Outlier Removal Methods Dramatically Alter Cardiac Troponin 99th Percentile Reference Limits
Using data from the Canberra Heart Study, this investigation demonstrates that the choice of statistical outlier removal method can change the troponin 99th percentile by more than threefold in healthy males and nearly twofold in females. The findings extend beyond troponin to any analyte using upper reference limits, revealing an urgent need for standardized statistical procedures in reference interval determination.
The original study
Statistical considerations for determining high-sensitivity cardiac troponin reference intervals.
- Authors
- Hickman PE, Koerbin G, Potter JM, Abhayaratna WP
- Journal
- Clinical biochemistry
- Type
- Clinical Trial, Journal Article, Multicenter Study
- PMID
- 28263716
Original abstract
The troponin 99th percentile is used as the laboratory decision point in the diagnosis of acute myocardial infarction.

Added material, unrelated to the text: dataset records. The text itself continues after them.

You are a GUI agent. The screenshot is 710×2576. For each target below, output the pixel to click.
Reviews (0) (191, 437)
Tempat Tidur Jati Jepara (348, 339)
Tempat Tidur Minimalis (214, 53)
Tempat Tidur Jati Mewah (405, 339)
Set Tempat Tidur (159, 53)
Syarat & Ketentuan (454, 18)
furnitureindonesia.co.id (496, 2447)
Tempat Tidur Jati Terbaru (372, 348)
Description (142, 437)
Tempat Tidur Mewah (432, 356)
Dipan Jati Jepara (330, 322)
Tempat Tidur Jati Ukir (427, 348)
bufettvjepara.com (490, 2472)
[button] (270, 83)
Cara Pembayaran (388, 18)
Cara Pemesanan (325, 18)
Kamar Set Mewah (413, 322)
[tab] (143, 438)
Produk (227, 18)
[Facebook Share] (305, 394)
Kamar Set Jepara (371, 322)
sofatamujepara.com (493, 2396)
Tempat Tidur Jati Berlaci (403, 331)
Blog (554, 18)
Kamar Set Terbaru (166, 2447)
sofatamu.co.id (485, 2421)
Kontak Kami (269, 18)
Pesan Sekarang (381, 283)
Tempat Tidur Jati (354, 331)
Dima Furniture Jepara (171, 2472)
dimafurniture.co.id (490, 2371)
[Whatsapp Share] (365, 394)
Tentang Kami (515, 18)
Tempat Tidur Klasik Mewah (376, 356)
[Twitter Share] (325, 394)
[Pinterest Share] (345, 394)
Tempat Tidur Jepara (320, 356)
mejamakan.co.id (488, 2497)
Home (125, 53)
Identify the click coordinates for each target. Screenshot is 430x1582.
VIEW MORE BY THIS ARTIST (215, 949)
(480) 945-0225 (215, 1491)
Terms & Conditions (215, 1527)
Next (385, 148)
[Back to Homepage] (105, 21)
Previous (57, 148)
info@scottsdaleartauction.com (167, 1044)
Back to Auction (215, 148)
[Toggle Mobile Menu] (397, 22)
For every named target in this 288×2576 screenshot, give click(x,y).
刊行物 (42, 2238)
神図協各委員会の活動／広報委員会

A recent publication has shown that the statistical treatment for outlier removal may dramatically change the calculated troponin 99th percentile. We have used our large database from the previously reported Canberra Heart Study to independently assess the effect of various methods for removing outliers on the calculated 99th percentile. We have performed the same exercise using the troponin 97.5th percentile as an exercise to assess how outlier removal may affect calculated upper reference intervals for any analyte which uses this boundary. For healthy males aged <75years the hs-cTnI troponin 99th percentile varied by a factor>3× depending upon the outlier removal method chosen and for the 97.5th percentile the variation was >50%. For women the variation in the hs-cTnI 99th percentile varied by a factor of nearly 2×. Qualitatively similar results were obtained forhs-cTnT. This is not simply a problem for troponin reference intervals. All analyte reference intervals have the potential to be significantly affected by the method chosen for outlier removal. To ensure that studies can be meaningfully compared, guidance on procedures for removing outliers needs to be standardized as a matter of urgency.